**Short exercise:** Gather every line below that contains the string "height", and copy each such line in full.

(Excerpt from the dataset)
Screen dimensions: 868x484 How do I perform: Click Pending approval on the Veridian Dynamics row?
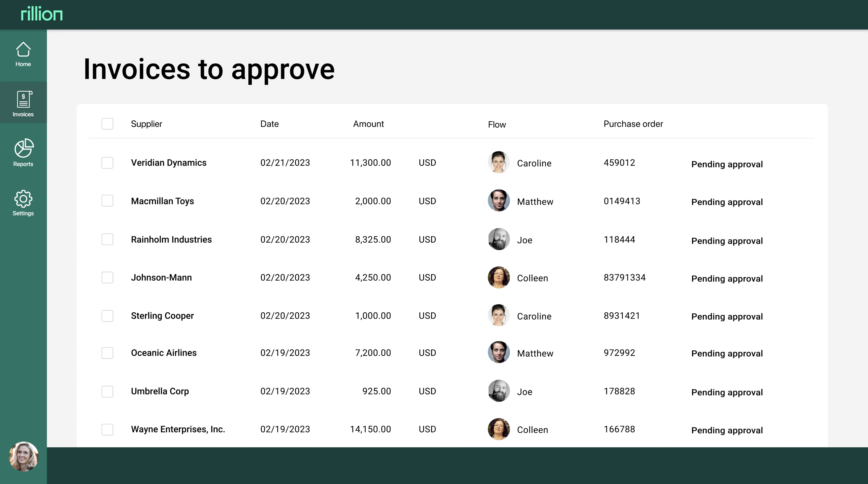point(726,164)
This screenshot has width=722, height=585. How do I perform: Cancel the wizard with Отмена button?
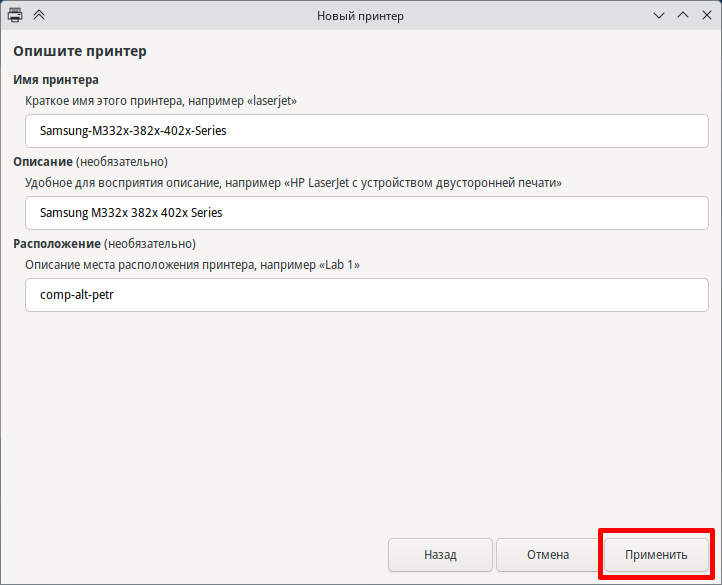[x=548, y=555]
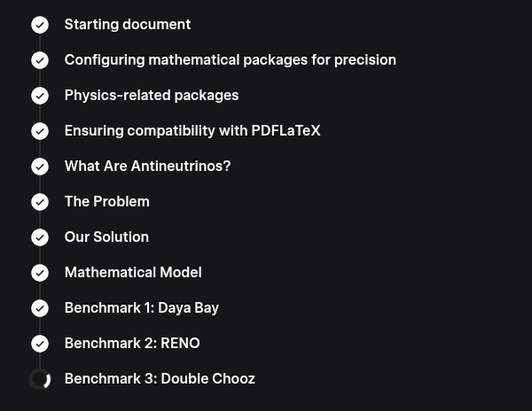Click the checkmark beside What Are Antineutrinos?
This screenshot has height=411, width=532.
(40, 167)
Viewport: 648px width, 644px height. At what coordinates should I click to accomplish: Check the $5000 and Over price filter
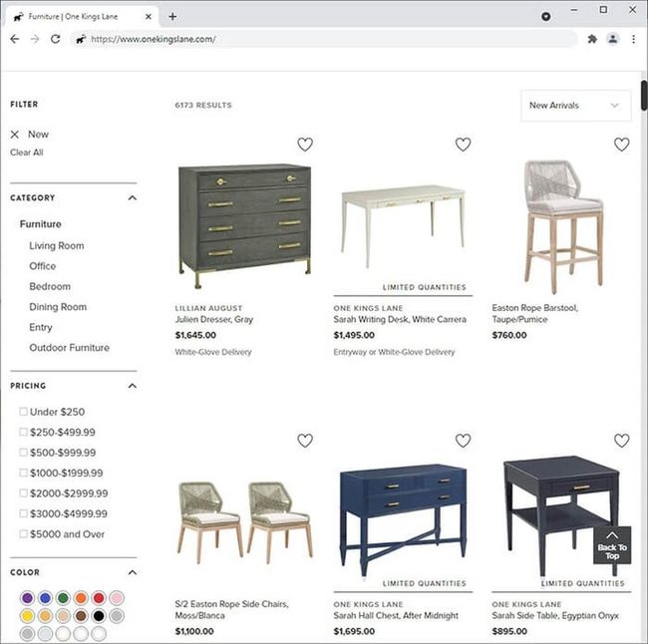(x=24, y=533)
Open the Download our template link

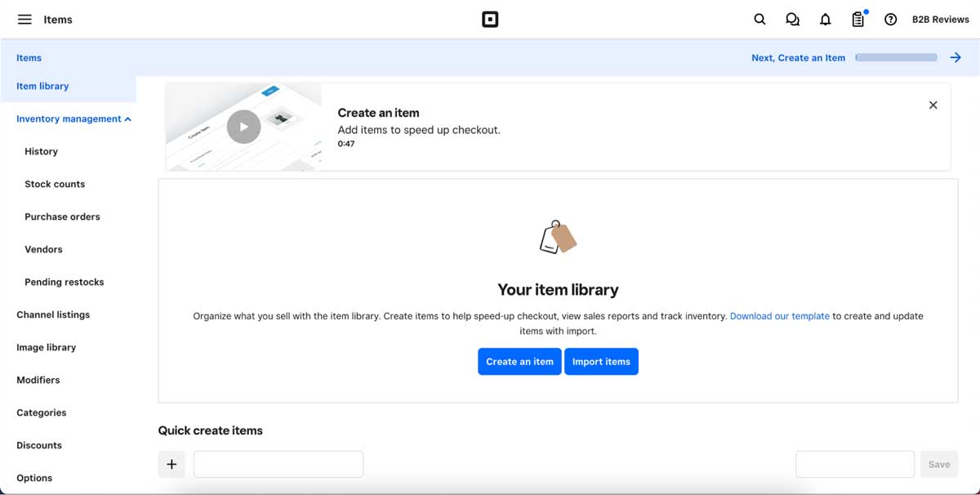click(779, 315)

**The reply:**
This screenshot has width=722, height=585. How do I perform: Cancel the wizard with Отмена button?
This screenshot has height=411, width=532.
Viewport: 648px width, 644px height. At what coordinates should I click to accomplish: Check the $5000 and Over price filter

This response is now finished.